Eur J Prev Cardiol. 2025 Mar 4:zwaf122. doi: 10.1093/eurjpc/zwaf122. Online ahead of print.

Abstract

Aim: To assess the impact of antimicrobial resistance (AMR) on major adverse cardiovascular event (MACE) risk in patients with bronchiectasis.

Methods: This retrospective study utilized data from the TriNetX research network, analysing patients with bronchiectasis categorized by the presence or absence of AMR. Primary outcomes included the risk of MACE (myocardial infarction, stroke and systemic thromboembolism, and cardiac arrest) and all-cause death. Cox regression analysis with 1:1 propensity score matching (PSM) was applied to estimate hazard ratios (HR) and 95% confidence intervals (CI) for the primary outcomes. Subgroup analyses were conducted to validate results in clinically relevant subgroups.

Results: Prior to PSM, patients with AMR (n=6,543, 61.0±22.0 years, 55.8% female) were younger, more often male, and presented a higher prevalence of cardiovascular risk factors than those without AMR (n=154,685, 67.3±16.0 years, 59.4% female). After PSM, no significant differences were found between groups. However, AMR patients showed a higher risk of MACE (HR 1.29, 95% CI 1.17-1.41) and all-cause death (HR 1.49, 95% CI 1.38-1.61) compared to non-AMR patients. The MACE risk was notably elevated among AMR patients without prior cardiovascular events (HR 1.56, 95% CI 1.34-1.81). Similar MACE risks were observed in cystic fibrosis (HR 1.24, 95% CI 0.86-1.78) and non-cystic fibrosis subgroups (HR 1.28, 95% CI 1.16-1.41), with consistent findings across different AMR types.
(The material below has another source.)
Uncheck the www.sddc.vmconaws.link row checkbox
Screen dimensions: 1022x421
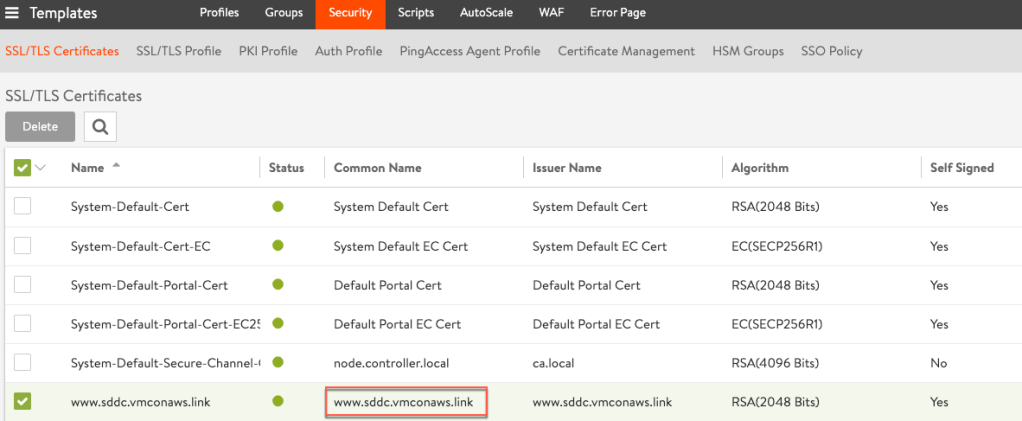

Conclusions: In patients with bronchiectasis, AMR is associated with an increased risk of MACE and all-cause death, suggesting that controlling AMR spread may confer broader health benefits, particularly in reducing cardiovascular risk.
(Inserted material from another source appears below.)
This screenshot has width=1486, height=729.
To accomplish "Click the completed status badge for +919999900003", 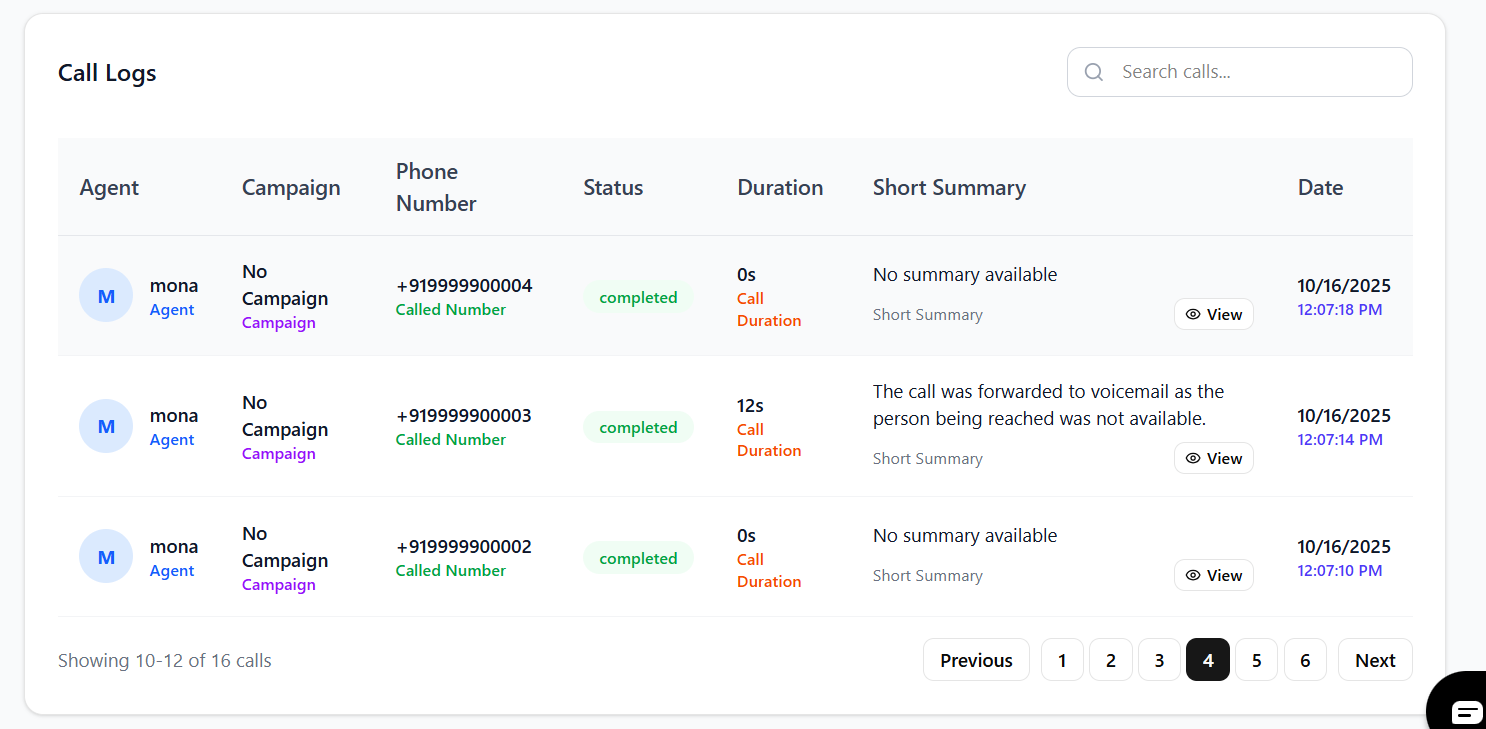I will pos(638,428).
Keywords: bronchiectasis; cardiovascular event; resistance to antimicrobial drugs.

Plain language summary

In this study, we hypothesized that the proinflammatory state associated with bronchiectasis may be exacerbated by the onset of antimicrobial drug resistance, thereby increasing cardiovascular risk.Patients with bronchiectasis and antimicrobial drug resistance are at a high risk of major adverse cardiovascular events and all-cause death.The increased risk of adverse events appears to be independent of age, sex, the presence of cystic fibrosis or autoimmune diseases, and the specific type of antimicrobial drug resistance.